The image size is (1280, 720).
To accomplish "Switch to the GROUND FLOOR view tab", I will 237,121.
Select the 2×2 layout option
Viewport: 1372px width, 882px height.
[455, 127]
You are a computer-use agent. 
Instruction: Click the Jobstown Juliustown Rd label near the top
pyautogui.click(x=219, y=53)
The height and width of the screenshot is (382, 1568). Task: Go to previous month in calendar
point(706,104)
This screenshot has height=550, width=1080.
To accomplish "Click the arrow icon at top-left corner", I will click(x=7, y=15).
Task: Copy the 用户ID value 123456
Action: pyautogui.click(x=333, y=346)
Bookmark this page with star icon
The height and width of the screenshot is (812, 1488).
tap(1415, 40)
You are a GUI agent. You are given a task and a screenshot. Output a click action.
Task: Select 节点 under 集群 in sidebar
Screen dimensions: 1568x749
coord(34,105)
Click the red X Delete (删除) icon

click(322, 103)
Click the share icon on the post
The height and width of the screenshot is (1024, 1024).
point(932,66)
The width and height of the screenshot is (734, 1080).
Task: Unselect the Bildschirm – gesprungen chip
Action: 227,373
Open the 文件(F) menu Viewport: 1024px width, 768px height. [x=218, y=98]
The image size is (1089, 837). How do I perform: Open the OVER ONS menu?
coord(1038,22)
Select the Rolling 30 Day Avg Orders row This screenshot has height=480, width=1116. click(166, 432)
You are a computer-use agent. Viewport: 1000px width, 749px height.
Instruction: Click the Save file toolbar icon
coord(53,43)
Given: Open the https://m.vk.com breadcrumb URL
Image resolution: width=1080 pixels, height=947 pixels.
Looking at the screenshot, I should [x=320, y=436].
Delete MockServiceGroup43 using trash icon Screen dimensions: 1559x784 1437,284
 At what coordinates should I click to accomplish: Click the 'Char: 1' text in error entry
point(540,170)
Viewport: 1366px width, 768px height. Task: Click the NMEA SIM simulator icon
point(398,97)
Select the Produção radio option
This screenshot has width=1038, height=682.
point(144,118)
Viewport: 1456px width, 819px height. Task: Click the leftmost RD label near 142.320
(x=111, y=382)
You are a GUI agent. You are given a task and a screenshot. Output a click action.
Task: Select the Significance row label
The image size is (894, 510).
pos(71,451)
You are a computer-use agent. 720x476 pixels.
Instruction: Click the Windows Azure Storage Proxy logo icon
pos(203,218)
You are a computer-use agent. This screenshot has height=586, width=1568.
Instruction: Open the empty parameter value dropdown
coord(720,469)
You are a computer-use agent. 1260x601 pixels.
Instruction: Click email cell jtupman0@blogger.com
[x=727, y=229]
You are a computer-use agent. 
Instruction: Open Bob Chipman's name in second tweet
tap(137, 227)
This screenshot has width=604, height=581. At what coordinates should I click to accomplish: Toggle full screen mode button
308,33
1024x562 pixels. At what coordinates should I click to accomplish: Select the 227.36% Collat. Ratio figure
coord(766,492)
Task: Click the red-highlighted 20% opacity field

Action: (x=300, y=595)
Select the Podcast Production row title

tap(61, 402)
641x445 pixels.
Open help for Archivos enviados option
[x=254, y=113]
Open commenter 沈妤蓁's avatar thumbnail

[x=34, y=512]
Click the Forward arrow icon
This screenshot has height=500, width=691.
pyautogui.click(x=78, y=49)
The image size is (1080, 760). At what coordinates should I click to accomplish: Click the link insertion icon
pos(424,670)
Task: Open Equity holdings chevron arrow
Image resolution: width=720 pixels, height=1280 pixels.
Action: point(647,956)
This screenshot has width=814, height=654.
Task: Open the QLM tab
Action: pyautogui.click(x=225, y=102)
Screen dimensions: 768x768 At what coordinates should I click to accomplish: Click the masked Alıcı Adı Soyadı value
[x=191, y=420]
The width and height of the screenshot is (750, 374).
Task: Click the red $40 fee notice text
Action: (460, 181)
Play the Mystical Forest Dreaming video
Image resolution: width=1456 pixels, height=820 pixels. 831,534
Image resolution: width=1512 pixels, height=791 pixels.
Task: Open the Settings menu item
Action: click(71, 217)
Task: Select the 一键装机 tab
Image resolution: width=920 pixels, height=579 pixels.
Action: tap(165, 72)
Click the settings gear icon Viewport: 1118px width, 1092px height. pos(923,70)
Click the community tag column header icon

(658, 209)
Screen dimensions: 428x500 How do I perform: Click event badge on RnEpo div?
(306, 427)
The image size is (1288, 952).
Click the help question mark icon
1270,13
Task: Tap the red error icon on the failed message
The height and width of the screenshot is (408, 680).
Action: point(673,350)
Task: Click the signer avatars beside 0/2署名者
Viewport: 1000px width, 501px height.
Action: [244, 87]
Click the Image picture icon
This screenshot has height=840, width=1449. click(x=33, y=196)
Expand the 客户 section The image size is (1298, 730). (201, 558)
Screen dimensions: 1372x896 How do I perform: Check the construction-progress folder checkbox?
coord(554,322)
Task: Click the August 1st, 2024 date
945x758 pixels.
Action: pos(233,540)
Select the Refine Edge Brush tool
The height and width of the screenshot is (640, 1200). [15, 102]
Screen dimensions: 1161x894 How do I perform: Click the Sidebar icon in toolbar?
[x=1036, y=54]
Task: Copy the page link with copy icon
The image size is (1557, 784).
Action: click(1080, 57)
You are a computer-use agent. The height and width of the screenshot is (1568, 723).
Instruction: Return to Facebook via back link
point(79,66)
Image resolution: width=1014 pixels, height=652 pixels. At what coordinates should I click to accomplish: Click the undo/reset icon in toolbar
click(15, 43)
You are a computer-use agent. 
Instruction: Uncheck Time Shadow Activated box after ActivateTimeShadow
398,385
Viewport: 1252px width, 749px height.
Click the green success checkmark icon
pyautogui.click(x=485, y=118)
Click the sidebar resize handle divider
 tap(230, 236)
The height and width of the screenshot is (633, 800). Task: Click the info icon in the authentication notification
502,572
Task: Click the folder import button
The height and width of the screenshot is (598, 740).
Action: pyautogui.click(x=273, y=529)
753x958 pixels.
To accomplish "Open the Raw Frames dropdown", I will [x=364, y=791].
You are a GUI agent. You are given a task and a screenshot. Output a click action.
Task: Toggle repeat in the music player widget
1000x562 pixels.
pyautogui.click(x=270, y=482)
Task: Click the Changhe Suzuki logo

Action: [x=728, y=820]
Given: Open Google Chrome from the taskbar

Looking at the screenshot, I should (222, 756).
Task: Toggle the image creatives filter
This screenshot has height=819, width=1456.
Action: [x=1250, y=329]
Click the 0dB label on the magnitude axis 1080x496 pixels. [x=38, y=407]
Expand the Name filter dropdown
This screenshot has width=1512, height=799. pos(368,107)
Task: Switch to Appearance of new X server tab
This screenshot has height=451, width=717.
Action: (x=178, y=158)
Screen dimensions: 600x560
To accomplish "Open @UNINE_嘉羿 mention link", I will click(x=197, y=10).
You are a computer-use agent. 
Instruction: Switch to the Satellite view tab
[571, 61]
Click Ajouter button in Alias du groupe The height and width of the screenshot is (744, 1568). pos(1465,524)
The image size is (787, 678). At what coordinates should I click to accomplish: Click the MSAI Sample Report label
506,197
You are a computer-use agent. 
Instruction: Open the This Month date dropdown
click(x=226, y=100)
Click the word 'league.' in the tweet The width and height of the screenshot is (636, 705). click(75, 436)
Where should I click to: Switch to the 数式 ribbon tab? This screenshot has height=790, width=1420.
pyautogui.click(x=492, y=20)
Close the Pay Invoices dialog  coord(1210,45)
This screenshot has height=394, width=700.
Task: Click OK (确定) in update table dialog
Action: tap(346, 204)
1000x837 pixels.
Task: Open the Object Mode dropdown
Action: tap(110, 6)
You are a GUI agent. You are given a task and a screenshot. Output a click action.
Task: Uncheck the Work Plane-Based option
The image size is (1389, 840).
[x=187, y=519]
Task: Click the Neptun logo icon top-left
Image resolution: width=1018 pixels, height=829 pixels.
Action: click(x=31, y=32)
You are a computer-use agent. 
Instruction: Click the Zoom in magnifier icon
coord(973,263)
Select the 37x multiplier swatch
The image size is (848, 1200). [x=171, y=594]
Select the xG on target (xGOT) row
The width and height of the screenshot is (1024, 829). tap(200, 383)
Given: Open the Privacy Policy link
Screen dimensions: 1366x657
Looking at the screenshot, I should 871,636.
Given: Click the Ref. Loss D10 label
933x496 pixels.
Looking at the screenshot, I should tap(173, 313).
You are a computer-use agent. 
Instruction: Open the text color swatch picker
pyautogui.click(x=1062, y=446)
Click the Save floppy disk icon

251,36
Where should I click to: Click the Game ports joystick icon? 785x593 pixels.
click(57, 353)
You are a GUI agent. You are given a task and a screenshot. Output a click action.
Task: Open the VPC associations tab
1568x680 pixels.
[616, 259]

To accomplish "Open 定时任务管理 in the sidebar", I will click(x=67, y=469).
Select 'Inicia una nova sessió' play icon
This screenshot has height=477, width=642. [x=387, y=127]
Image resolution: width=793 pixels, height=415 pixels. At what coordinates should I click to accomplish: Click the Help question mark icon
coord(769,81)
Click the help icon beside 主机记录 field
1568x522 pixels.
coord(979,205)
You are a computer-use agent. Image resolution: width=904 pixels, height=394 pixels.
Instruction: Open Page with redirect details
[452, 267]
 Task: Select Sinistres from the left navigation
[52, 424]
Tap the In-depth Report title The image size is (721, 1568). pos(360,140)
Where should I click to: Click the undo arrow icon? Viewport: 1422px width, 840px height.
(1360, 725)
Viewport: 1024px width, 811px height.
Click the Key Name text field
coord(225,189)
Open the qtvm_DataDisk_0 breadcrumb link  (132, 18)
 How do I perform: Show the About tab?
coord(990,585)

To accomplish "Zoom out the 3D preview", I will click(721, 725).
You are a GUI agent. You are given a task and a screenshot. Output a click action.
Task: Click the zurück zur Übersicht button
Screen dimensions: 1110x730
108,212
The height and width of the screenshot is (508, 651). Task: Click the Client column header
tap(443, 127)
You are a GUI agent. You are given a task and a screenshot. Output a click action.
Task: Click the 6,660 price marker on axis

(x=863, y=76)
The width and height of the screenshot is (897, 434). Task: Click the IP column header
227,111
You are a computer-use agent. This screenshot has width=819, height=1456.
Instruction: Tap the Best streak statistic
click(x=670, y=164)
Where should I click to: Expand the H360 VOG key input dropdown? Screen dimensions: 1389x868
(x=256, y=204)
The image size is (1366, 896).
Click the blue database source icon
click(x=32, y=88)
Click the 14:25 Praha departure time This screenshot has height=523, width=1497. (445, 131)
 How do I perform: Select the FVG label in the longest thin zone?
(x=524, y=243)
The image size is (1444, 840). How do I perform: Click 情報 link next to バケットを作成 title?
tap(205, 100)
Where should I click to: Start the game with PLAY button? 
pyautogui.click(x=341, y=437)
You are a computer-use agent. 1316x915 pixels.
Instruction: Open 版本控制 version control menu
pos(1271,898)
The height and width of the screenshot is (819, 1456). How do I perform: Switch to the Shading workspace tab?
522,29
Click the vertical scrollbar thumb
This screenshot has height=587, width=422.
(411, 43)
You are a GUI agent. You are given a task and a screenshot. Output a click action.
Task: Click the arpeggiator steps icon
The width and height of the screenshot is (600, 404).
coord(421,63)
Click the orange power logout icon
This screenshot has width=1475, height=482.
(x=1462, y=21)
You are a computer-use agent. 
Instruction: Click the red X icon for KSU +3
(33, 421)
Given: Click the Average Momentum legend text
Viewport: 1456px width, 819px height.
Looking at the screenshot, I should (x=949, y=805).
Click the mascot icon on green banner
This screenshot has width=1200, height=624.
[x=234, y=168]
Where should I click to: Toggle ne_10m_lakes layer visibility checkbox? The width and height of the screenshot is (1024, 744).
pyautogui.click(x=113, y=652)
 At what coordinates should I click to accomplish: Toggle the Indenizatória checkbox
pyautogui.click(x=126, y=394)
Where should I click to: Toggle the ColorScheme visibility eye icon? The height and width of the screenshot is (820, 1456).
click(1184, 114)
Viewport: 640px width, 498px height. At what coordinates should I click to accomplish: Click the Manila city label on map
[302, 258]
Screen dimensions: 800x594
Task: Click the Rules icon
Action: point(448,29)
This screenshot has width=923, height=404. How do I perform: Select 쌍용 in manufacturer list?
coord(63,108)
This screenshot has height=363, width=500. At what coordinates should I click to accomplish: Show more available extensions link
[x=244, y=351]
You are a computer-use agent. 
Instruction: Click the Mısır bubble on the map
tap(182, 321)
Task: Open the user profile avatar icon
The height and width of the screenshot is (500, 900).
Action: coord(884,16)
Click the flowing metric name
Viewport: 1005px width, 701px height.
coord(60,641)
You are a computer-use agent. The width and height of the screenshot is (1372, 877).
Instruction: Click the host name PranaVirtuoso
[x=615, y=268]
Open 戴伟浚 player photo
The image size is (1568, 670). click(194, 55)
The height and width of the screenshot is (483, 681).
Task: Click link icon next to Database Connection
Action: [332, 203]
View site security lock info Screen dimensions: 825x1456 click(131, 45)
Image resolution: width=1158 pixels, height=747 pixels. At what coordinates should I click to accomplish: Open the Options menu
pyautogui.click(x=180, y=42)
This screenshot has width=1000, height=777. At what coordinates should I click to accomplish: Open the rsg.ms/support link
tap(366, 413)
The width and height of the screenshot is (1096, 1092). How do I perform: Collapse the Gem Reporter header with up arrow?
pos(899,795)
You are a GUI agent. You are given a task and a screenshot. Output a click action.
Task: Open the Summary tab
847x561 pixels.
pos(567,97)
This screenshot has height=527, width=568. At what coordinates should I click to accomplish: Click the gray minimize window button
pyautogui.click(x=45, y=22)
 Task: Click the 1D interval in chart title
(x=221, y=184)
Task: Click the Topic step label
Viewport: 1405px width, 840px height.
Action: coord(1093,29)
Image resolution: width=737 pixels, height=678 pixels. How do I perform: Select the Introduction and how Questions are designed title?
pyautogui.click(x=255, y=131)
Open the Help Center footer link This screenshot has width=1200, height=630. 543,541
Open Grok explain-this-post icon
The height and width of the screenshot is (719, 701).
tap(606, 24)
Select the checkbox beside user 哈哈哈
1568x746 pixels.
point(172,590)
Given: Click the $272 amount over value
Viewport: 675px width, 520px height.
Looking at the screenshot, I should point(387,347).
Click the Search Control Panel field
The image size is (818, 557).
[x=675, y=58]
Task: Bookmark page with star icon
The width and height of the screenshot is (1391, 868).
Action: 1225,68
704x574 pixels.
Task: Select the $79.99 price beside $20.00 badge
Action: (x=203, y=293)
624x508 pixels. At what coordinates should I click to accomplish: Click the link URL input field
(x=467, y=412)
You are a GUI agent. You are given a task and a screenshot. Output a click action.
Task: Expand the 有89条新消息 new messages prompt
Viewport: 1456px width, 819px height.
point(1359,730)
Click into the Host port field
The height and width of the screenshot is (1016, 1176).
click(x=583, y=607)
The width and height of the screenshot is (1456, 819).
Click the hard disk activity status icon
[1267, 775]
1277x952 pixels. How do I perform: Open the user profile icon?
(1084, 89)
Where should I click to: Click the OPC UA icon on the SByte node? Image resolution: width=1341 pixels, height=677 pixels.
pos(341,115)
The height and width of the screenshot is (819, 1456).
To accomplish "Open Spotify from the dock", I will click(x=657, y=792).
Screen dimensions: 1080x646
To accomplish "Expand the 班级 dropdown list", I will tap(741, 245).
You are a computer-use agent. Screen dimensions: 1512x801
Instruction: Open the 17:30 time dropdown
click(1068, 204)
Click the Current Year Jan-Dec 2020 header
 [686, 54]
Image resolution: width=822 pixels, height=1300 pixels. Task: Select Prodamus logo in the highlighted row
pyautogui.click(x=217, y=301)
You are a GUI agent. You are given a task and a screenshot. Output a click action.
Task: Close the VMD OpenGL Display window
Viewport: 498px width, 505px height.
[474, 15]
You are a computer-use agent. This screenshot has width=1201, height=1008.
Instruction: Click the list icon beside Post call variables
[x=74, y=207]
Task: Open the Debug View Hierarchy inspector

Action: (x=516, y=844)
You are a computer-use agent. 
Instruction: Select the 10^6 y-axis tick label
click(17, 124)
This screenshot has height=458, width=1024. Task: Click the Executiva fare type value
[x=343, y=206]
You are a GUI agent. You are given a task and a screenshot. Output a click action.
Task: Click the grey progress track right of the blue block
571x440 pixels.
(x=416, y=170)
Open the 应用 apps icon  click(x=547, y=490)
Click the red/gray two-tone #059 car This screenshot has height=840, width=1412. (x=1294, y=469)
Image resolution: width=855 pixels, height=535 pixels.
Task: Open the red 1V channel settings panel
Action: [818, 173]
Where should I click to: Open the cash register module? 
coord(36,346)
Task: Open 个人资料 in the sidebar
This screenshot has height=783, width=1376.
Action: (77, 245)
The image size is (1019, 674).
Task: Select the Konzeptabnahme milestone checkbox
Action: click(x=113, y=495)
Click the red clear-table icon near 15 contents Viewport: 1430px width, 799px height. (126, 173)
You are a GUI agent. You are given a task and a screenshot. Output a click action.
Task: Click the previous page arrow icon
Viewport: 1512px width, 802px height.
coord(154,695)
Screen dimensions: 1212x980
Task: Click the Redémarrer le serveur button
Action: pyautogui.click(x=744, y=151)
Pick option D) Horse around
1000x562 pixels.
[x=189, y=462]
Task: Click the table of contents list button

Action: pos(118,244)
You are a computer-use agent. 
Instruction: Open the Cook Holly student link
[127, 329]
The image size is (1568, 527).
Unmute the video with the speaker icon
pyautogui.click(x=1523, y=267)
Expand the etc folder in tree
++++++++
# Your task:
Repeat the data starting with the line that contains "Click the red/gray" and going on through the line that contains "Action: [818, 173]".

# Finished exercise:
Click the red/gray two-tone #059 car This screenshot has height=840, width=1412. (x=1294, y=469)
Image resolution: width=855 pixels, height=535 pixels.
Task: Open the red 1V channel settings panel
Action: [818, 173]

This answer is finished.